* [Aim of the exercise]
Starting at the line that contains "Task: Tap the small" and stopping after the line that contains "pyautogui.click(x=404, y=566)", switch every "screenshot" to "image" and give those lines back with nothing else changed. Leave the pictures out of your answer.

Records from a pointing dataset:
════════

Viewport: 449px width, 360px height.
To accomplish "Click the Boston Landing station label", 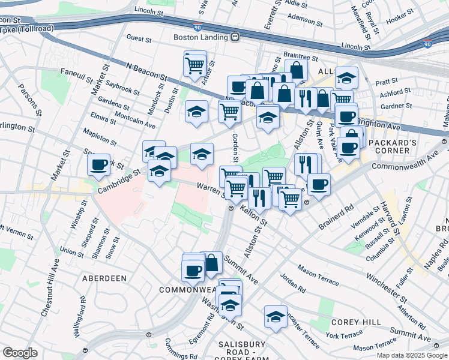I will pos(201,37).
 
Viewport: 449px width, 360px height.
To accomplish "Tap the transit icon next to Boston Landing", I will pos(235,37).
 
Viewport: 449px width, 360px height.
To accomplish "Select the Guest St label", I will pos(139,38).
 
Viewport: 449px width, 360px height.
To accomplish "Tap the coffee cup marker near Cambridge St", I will pos(98,165).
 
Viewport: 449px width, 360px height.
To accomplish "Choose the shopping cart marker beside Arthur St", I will pos(194,64).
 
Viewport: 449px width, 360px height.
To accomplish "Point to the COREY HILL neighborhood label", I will pos(357,322).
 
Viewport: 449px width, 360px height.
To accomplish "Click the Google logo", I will pos(20,353).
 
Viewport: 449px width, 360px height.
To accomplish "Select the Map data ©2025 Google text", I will pos(412,355).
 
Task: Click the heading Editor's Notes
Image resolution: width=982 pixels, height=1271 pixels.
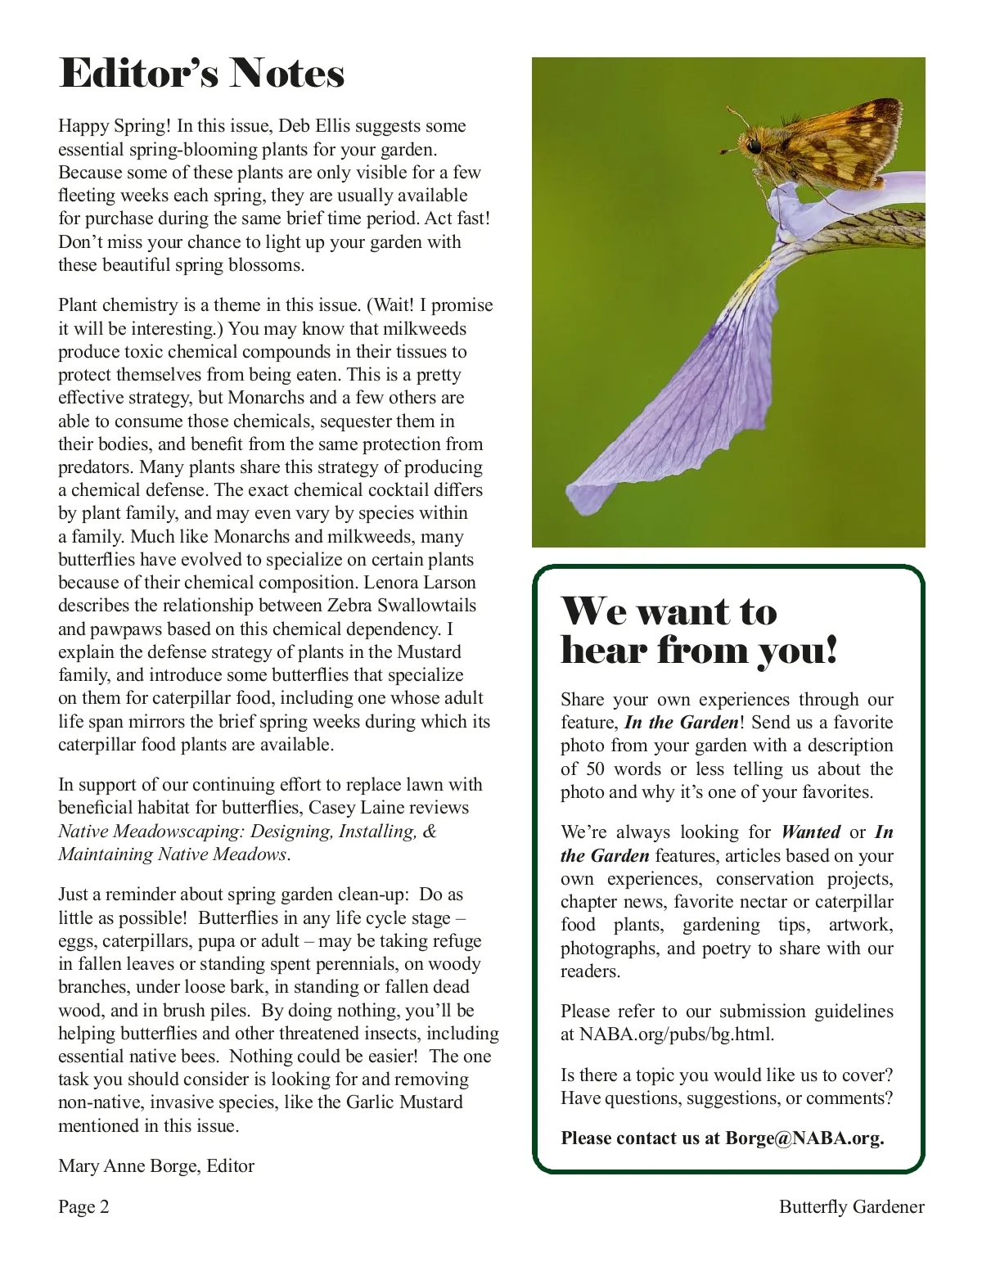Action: pos(201,74)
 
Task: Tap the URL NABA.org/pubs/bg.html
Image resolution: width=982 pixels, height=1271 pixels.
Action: pos(676,1034)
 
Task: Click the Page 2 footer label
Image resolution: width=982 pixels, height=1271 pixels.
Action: pos(83,1206)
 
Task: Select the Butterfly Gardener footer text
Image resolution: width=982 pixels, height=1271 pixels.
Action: pos(851,1206)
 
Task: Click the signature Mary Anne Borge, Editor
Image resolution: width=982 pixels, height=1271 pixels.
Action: pos(156,1165)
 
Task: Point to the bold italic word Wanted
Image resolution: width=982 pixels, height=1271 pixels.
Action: pos(810,832)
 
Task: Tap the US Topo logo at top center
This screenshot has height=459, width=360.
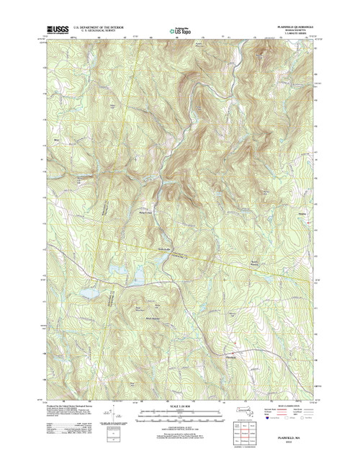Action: pos(180,31)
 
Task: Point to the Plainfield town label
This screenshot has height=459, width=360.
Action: pos(230,355)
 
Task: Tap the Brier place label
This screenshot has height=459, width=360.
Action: pos(55,133)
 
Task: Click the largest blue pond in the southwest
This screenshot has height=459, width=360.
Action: pos(89,294)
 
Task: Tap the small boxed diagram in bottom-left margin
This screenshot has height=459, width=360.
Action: pos(109,436)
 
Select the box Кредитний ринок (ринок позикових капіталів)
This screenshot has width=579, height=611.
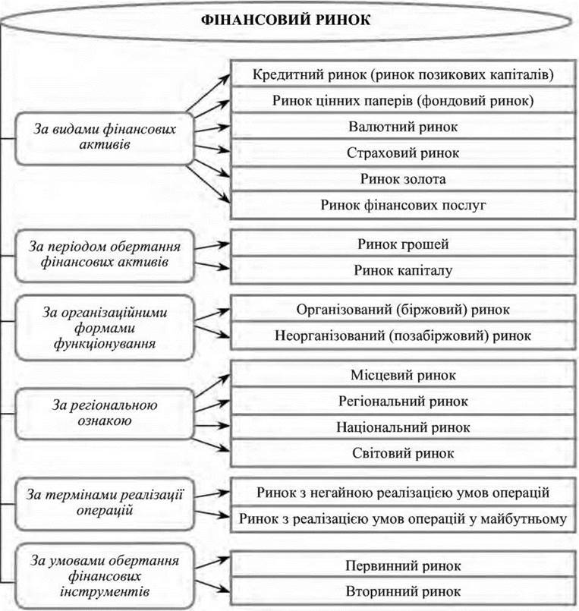pyautogui.click(x=404, y=75)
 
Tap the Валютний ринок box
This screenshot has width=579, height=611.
pyautogui.click(x=404, y=126)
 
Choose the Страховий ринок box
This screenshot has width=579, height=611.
pyautogui.click(x=404, y=153)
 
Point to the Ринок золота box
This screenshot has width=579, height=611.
pyautogui.click(x=404, y=179)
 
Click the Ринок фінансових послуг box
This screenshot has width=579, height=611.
pyautogui.click(x=404, y=205)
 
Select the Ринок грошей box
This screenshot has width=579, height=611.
pyautogui.click(x=404, y=244)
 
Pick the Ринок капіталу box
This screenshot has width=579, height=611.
pyautogui.click(x=404, y=270)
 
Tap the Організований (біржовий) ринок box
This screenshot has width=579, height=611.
pyautogui.click(x=404, y=310)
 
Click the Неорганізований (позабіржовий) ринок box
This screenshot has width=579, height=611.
pyautogui.click(x=404, y=335)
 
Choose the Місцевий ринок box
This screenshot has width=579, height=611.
pyautogui.click(x=404, y=375)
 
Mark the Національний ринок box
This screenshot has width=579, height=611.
pyautogui.click(x=404, y=427)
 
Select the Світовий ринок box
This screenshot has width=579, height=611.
pyautogui.click(x=404, y=453)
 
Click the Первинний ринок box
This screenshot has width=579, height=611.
pyautogui.click(x=404, y=566)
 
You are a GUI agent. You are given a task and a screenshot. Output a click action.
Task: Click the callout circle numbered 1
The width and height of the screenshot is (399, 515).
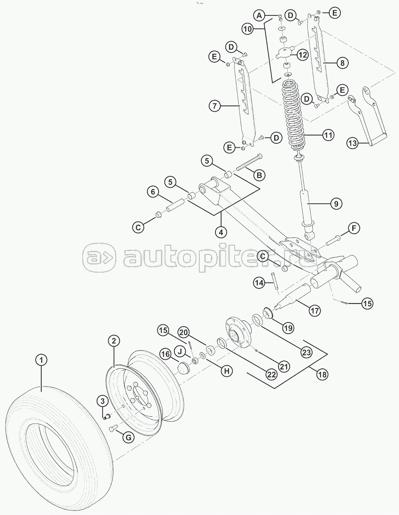(42, 360)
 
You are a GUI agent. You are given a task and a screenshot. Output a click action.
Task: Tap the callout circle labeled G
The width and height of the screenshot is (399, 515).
(128, 436)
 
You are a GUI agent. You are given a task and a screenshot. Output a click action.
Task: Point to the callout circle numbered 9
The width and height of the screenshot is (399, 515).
(336, 204)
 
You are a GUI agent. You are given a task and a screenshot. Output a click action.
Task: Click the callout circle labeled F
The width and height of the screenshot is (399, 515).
(353, 228)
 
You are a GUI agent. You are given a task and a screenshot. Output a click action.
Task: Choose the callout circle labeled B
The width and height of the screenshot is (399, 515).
(260, 175)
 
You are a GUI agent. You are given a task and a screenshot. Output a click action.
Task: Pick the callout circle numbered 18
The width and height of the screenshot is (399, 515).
(323, 374)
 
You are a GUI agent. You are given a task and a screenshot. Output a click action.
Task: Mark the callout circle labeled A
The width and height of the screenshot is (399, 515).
(260, 15)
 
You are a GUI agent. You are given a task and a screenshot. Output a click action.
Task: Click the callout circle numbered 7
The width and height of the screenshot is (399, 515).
(215, 106)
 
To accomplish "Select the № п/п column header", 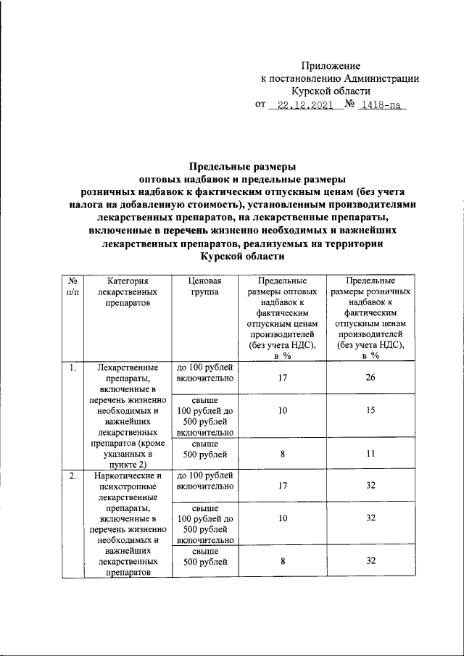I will pyautogui.click(x=72, y=286).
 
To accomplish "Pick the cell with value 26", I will pyautogui.click(x=370, y=378).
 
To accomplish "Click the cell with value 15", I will pyautogui.click(x=370, y=411).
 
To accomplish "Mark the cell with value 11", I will pyautogui.click(x=370, y=454).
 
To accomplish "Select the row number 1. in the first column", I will pyautogui.click(x=72, y=368).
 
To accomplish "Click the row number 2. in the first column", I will pyautogui.click(x=72, y=476).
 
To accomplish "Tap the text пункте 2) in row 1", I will pyautogui.click(x=127, y=465).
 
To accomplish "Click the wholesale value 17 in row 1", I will pyautogui.click(x=282, y=378).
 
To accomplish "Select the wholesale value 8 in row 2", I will pyautogui.click(x=282, y=561).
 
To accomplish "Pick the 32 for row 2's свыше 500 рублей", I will pyautogui.click(x=370, y=561).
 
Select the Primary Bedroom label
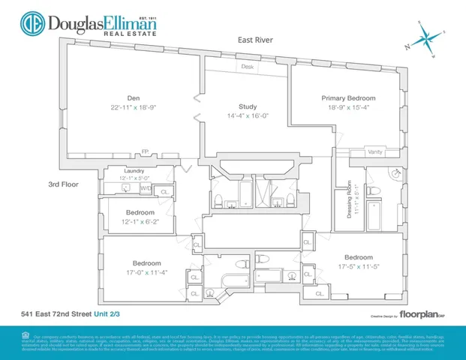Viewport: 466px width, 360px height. [348, 98]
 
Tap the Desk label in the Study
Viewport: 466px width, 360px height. [247, 67]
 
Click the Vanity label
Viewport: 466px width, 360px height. [376, 152]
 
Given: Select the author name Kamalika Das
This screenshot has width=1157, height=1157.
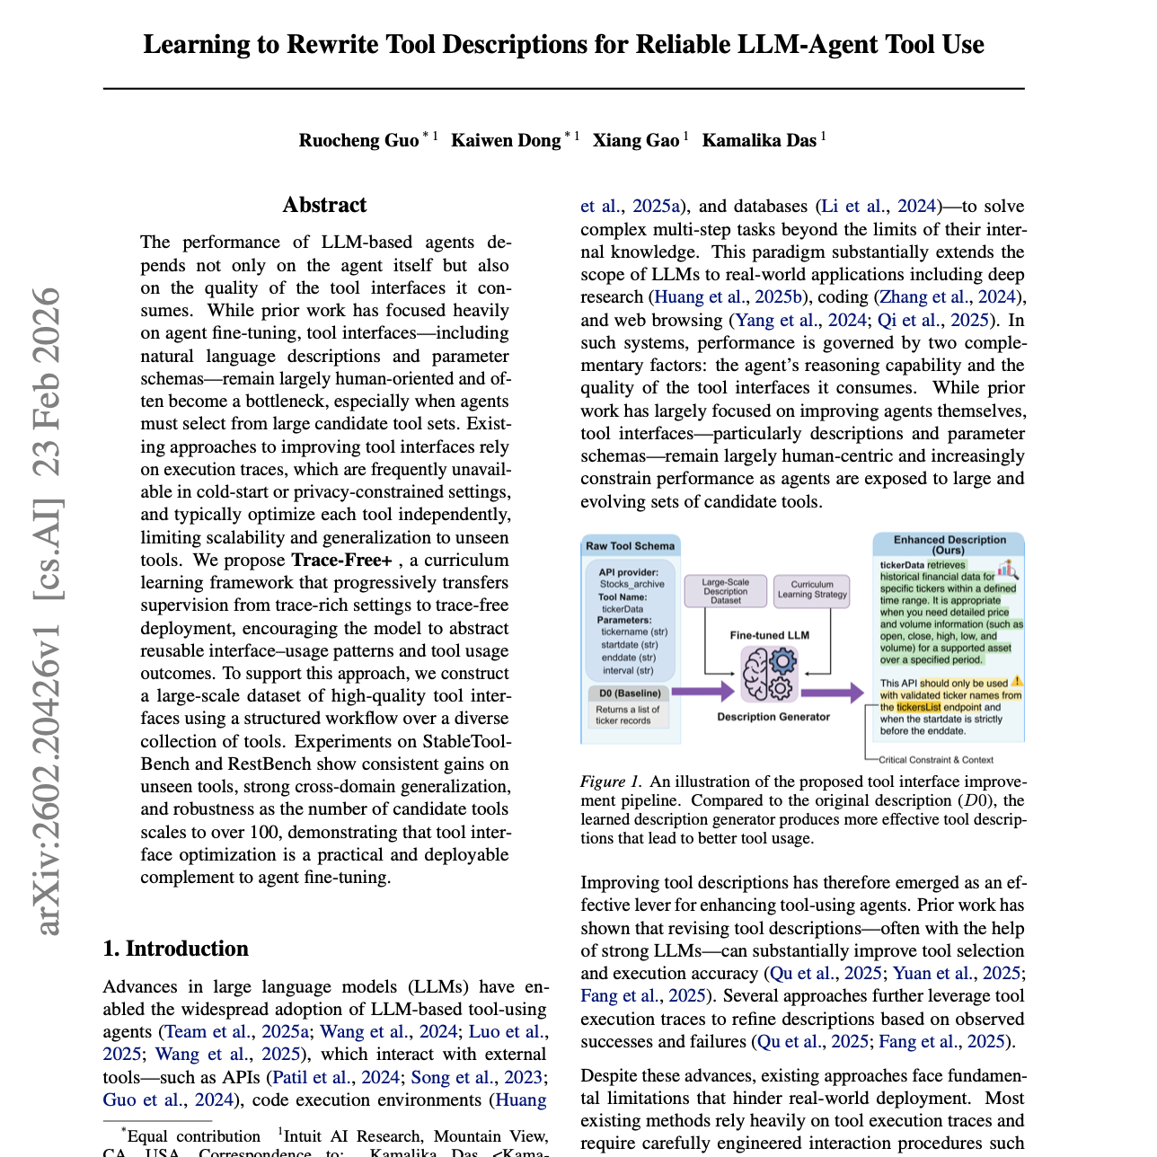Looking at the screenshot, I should pos(758,140).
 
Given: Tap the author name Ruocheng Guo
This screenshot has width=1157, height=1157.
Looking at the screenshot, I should pos(358,140).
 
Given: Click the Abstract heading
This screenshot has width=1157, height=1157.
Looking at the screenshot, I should pos(324,205).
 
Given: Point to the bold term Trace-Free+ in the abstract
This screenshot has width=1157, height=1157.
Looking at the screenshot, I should pos(341,561).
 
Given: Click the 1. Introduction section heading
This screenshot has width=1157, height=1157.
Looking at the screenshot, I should pos(175,949).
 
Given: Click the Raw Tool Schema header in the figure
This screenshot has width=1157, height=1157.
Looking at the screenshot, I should pos(630,546).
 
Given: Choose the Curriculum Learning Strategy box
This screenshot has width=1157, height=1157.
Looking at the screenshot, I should pos(812,589).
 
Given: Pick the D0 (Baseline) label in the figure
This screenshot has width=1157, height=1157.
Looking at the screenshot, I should pos(630,693).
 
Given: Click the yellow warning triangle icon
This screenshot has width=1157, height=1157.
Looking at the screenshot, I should pos(1017,683).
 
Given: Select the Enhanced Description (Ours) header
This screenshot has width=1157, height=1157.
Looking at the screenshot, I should pos(949,544).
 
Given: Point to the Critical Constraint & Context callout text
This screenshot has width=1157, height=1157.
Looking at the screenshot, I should pos(935,760).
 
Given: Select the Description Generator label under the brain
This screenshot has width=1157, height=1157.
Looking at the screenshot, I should pos(773,717).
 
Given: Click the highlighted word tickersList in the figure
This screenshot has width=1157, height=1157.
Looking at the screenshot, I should pos(918,707).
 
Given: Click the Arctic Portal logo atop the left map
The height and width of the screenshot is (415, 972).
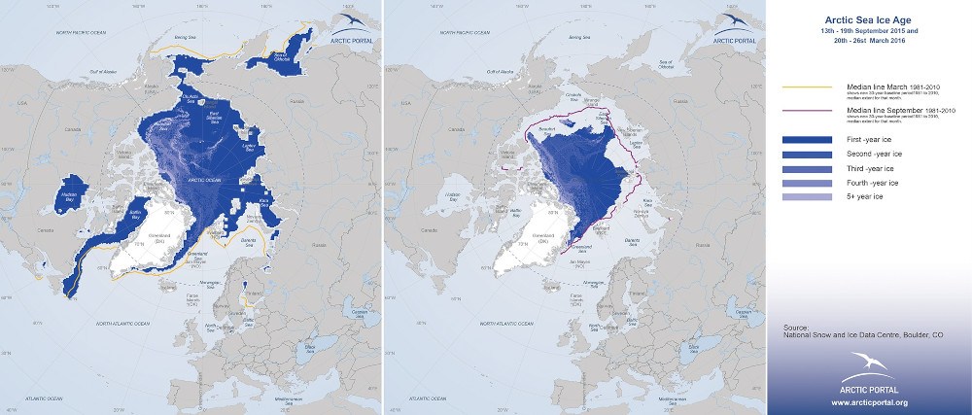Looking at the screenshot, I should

════════

* [Answer for this exercise]
Task: Tap the small boxed diagram in bottom-left margin
This image has height=459, width=360.
Action: pos(109,436)
 
Select the box Кредитний ринок (ринок позикових капіталів)
This image has width=579, height=611.
pyautogui.click(x=404, y=75)
 
Tap the Валютний ринок box
This image has width=579, height=611.
pyautogui.click(x=404, y=126)
 
Choose the Страховий ринок box
This image has width=579, height=611.
pyautogui.click(x=404, y=153)
 
Point to the Ринок золота box
This image has width=579, height=611.
pyautogui.click(x=404, y=179)
 
Click the Ринок фінансових послуг box
This image has width=579, height=611.
pyautogui.click(x=404, y=205)
 
Select the Ринок грошей box
This image has width=579, height=611.
pyautogui.click(x=404, y=244)
 
Pick the Ринок капіталу box
This image has width=579, height=611.
pyautogui.click(x=404, y=270)
 
Tap the Організований (біржовий) ринок box
This image has width=579, height=611.
pyautogui.click(x=404, y=310)
 
Click the Неорганізований (позабіржовий) ринок box
This image has width=579, height=611.
pyautogui.click(x=404, y=335)
 
Choose the Місцевий ринок box
This image has width=579, height=611.
pyautogui.click(x=404, y=375)
 
Mark the Національний ринок box
This image has width=579, height=611.
pyautogui.click(x=404, y=427)
 
Select the Світовий ринок box
This image has width=579, height=611.
pyautogui.click(x=404, y=453)
 
Click the Первинний ринок box
This image has width=579, height=611.
pyautogui.click(x=404, y=566)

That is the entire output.